Now that the data is similar, we can combine the datasets together.
Looking into the dataset, we see that the storey_range
variable has
varied values, which we will be renaming into a new variable called
storeys
.
However, before we create the new variable, it would be helpful to understand the range of storey ranges among the resale flats and create a new variable to categorise them.
Even in 2022, very few resale flats have more than 12 to 15 floors, hence, everything above the 9th floor will be tagged as “high”.
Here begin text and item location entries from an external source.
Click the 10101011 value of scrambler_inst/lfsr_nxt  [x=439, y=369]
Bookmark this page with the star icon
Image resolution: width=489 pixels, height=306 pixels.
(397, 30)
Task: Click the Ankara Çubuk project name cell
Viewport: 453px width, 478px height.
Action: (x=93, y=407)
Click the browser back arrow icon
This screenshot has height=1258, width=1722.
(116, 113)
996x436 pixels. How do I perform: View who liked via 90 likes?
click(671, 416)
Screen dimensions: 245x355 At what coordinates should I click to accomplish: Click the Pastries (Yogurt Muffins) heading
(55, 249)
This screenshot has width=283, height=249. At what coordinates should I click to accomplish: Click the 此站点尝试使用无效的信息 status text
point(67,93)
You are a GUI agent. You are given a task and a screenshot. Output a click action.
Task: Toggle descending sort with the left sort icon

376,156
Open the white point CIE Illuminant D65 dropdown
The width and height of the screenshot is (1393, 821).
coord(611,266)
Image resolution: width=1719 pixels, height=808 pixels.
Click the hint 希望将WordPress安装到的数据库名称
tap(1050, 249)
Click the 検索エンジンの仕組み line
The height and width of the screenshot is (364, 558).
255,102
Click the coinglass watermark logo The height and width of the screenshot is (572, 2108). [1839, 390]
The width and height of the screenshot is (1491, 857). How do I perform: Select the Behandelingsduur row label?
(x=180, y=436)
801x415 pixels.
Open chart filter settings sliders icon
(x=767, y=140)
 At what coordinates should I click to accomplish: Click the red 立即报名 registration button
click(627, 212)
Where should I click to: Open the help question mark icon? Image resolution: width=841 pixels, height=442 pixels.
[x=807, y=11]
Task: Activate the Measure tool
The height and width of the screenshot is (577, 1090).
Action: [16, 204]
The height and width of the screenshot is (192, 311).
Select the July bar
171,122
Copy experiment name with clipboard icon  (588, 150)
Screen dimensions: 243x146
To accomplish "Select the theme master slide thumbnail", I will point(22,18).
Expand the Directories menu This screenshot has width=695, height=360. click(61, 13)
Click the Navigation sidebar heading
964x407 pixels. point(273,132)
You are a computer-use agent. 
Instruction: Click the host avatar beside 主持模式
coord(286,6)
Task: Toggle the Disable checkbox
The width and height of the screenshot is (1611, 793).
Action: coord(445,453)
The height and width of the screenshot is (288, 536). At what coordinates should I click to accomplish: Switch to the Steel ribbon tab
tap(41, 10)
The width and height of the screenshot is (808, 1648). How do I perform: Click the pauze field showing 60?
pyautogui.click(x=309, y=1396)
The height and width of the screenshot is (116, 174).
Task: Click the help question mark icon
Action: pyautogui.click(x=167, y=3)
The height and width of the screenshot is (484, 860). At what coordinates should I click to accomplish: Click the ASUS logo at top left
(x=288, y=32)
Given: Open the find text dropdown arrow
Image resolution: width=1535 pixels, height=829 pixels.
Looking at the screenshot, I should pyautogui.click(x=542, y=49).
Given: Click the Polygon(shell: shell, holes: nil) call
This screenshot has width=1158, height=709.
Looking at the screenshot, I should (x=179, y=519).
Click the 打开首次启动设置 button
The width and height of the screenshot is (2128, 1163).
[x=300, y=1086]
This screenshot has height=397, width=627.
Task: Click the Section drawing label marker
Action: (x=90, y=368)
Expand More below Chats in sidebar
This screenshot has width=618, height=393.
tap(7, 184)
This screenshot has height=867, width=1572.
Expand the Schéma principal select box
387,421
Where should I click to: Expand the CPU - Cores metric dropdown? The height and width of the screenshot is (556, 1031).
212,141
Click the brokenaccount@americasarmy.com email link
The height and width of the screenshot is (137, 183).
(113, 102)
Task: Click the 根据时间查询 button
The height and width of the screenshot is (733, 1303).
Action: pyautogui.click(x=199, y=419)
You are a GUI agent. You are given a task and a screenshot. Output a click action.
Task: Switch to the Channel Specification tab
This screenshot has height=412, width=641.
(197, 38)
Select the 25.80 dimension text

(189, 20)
Now that the data is cleaned, we can do some quick exploratory analyses.
First, we know that generally, HDB flat prices tend to vary by storey levels. We can visualise this layman assumption here:
Although the variation and range of resale flat prices are relatively the same, the median prices for each of the storey categories seem to fit this assumption. That is, HDB flats on the lower levels generally tend to cost less than those on the higher levels.
One possible explanation for near similar variations and ranges could be the scope of the dataset, which covers approximately 30 years’ worth of data. Furthermore, the above chart does not take into account the HDB town, which, as most Singaporeans know, also influences the prices of flats.
Let’s examine the relationship between HDB towns and prices next:
It is therefore evident that HDB resale flat prices do vary by their towns.
At this point, as mentioned above, the range of data is still massive with about 871,671 observations. For ease of and more focused analyses, we will narrow down the dataset by three conditions:
- Apartments from 2010 onwards (because we want newer houses and buildings)
- Apartments of at least 4-room and not multi-generation (so that we have a flat that is big enough to house at least 2 children)
- Apartments located on “mid” or “high” storeys (as we simply prefer being higher up and for the higher resale value over time)
## # A tibble: 6 × 13
## month year town flat_…¹ flat_…² block stree…³ store…⁴ storeys floor…⁵
## <chr> <int> <chr> <chr> <fct> <chr> <chr> <chr> <fct> <dbl>
## 1 2010-01 2010 ANG MO KIO 4 ROOM 4-room 414 ANG MO… 07 TO … mid 92
## 2 2010-01 2010 ANG MO KIO 4 ROOM 4-room 472 ANG MO… 13 TO … high 92
## 3 2010-01 2010 ANG MO KIO 4 ROOM 4-room 624 ANG MO… 10 TO … high 93
## 4 2010-01 2010 ANG MO KIO 4 ROOM 4-room 643 ANG MO… 07 TO … mid 100
## 5 2010-01 2010 ANG MO KIO 5 ROOM 5-room 418 ANG MO… 07 TO … mid 148
## 6 2010-01 2010 ANG MO KIO 5 ROOM 5-room 545 ANG MO… 13 TO … high 118
## # … with 3 more variables: flat_model <chr>, lease_commence_date <dbl>,
## # resale_price <dbl>, and abbreviated variable names ¹flat_type, ²flat_type2,
## # ³street_name, ⁴storey_range, ⁵floor_area_sqm
This gives us a dataset with 38,695 observations - something much easier to work with and relatively more reflective of current trends, considering the recency of the data.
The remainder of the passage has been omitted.